### Your instructions
Keep every line of the data below that has the string "Książki" and present those lines.

__________________________________________________

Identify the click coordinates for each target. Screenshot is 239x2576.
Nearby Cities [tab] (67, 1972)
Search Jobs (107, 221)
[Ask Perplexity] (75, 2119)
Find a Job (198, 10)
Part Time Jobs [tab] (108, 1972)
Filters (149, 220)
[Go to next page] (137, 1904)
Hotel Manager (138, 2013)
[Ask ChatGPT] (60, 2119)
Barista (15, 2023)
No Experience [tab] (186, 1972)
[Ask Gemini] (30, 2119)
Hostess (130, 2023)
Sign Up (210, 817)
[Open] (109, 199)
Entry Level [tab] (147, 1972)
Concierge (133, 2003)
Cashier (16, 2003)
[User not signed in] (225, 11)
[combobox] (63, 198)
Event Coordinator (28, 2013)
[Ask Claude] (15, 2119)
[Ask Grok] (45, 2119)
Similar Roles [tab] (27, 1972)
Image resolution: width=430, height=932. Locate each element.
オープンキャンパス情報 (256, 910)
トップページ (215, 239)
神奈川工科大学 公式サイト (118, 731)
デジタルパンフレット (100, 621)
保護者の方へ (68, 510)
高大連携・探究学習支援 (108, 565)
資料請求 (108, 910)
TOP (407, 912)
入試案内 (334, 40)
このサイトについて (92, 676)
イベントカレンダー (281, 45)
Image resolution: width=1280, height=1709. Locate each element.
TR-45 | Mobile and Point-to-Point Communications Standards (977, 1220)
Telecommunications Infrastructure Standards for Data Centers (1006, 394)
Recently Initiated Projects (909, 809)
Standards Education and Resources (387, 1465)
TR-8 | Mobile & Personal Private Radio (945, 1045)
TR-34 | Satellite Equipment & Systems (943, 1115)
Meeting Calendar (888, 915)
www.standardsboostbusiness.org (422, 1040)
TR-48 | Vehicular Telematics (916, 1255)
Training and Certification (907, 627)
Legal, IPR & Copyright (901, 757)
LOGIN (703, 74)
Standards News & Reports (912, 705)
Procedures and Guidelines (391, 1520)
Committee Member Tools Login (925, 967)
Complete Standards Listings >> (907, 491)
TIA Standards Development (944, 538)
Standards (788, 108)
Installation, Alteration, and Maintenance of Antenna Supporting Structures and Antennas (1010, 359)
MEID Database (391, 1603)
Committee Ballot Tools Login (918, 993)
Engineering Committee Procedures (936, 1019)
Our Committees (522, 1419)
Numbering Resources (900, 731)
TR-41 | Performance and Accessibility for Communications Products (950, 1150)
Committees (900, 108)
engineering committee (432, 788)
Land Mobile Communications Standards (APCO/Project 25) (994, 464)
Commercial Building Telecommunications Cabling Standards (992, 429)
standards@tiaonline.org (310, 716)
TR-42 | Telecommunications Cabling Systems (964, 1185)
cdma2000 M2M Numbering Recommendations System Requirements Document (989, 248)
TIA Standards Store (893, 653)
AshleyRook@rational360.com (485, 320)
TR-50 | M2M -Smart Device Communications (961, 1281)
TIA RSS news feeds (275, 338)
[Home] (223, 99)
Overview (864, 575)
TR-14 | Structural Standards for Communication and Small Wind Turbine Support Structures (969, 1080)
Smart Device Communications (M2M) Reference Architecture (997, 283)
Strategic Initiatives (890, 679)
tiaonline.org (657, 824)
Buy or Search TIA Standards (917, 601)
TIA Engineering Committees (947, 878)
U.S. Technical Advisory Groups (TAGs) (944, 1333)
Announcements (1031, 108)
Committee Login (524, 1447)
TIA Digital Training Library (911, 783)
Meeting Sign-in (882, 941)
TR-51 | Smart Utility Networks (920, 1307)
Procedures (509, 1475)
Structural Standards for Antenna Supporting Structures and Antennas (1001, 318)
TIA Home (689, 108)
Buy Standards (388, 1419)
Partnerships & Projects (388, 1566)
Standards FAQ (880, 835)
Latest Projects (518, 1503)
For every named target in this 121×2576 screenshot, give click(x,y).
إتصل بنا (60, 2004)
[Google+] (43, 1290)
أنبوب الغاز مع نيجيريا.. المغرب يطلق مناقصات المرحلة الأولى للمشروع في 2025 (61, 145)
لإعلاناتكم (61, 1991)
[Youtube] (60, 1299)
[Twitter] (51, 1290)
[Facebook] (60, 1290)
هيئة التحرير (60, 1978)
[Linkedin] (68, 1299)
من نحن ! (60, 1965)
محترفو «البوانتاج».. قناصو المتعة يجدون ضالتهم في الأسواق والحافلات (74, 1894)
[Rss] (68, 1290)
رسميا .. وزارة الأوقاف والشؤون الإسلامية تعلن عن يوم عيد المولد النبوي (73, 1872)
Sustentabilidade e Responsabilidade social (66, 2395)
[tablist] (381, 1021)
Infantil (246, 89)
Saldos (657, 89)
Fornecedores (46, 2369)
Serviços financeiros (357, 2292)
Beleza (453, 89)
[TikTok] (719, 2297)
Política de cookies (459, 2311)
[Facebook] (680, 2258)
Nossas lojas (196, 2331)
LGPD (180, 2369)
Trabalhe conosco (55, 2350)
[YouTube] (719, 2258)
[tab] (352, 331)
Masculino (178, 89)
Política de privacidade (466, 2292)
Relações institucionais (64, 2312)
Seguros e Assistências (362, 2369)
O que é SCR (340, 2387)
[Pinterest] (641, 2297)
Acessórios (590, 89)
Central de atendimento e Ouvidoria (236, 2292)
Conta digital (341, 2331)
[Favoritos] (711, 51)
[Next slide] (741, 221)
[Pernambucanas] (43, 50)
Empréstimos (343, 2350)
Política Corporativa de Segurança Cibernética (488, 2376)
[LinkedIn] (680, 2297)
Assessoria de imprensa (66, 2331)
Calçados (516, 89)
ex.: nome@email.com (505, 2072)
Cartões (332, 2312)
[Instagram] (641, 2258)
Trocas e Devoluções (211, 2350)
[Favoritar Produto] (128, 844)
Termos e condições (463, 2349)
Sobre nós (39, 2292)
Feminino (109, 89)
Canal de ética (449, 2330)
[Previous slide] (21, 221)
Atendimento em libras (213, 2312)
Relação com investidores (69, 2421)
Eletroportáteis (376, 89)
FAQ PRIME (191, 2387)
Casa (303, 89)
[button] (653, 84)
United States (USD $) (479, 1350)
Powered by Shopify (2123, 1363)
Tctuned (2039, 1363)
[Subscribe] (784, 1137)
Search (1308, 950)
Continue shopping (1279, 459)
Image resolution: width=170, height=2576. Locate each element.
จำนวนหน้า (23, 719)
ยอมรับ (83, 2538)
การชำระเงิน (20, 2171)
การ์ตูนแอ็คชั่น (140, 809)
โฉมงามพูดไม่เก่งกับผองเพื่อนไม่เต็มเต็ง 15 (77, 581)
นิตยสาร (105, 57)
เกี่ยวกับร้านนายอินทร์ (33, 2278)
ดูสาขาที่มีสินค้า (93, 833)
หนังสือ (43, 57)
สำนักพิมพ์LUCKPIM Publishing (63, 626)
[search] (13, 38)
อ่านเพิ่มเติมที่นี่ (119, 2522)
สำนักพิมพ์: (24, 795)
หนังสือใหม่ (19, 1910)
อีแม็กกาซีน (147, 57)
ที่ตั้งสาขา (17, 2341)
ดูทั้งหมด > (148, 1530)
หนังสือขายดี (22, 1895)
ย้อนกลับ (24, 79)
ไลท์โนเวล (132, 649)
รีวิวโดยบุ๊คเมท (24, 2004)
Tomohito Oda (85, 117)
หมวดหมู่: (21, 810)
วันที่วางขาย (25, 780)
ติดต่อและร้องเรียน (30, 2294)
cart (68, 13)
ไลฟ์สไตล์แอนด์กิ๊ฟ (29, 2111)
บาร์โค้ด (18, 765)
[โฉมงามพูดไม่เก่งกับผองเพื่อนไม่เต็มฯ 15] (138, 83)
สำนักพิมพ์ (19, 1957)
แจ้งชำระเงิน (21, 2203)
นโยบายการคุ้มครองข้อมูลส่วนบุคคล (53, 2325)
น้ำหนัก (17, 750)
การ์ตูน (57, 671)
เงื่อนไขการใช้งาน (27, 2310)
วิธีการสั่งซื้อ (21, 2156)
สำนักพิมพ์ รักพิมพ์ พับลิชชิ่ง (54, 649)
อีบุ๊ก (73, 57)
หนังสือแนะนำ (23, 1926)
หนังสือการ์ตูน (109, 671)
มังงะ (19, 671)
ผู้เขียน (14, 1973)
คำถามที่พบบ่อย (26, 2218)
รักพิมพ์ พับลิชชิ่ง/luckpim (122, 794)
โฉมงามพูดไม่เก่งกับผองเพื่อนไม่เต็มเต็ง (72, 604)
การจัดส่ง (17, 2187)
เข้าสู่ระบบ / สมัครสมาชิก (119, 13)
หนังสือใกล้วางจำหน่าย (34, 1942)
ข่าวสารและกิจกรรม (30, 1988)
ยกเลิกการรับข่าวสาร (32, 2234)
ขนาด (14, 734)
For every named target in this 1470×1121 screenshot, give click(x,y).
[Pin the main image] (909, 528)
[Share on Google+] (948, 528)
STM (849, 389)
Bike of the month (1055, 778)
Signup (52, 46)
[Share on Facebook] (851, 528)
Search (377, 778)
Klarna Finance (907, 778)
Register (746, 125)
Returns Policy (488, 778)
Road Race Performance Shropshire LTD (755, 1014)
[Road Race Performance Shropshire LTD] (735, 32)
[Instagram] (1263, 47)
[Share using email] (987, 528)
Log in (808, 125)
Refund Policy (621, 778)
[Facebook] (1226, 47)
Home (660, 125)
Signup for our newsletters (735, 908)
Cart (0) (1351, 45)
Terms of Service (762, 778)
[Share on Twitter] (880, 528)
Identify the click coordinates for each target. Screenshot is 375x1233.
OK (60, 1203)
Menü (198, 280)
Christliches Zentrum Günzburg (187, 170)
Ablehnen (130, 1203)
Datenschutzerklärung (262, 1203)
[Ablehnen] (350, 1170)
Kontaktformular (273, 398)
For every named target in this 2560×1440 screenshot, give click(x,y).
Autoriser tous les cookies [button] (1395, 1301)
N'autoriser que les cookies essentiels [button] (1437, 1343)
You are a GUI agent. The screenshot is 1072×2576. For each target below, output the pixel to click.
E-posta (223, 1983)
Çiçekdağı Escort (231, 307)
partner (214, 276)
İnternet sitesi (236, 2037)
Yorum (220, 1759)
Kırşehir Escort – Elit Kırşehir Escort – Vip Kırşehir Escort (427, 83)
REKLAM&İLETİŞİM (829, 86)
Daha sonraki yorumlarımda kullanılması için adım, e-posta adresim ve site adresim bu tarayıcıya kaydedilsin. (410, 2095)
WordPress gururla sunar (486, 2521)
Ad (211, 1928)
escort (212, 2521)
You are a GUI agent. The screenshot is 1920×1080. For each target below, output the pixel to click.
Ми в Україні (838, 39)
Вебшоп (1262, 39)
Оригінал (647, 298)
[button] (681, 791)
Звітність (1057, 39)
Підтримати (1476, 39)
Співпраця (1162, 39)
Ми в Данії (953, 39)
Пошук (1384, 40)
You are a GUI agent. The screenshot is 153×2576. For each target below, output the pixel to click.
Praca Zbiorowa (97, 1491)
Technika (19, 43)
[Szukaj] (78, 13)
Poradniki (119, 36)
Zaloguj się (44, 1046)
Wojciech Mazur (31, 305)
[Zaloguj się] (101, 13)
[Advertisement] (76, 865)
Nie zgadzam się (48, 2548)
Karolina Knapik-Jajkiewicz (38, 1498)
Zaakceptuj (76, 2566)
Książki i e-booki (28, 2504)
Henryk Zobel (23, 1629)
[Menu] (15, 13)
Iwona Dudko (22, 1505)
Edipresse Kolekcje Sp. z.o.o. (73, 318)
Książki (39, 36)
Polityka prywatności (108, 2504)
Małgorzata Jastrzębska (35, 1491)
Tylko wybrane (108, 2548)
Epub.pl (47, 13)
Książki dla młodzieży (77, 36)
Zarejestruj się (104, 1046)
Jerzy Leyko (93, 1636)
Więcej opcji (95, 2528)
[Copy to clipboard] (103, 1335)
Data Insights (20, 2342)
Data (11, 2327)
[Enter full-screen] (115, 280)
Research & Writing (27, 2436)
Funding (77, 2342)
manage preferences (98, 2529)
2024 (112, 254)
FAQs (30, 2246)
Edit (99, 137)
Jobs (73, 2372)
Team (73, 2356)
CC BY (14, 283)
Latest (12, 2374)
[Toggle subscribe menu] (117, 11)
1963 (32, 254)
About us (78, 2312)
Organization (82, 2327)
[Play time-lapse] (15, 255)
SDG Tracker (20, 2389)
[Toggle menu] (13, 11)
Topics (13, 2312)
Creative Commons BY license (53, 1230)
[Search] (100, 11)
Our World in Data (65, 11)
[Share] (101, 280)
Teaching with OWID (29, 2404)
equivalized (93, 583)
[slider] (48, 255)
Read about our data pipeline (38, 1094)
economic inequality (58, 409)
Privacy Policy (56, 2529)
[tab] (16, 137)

__________________________________________________

### Finished exercise
Książki i e-booki (28, 2504)
Książki (39, 36)
Książki dla młodzieży (77, 36)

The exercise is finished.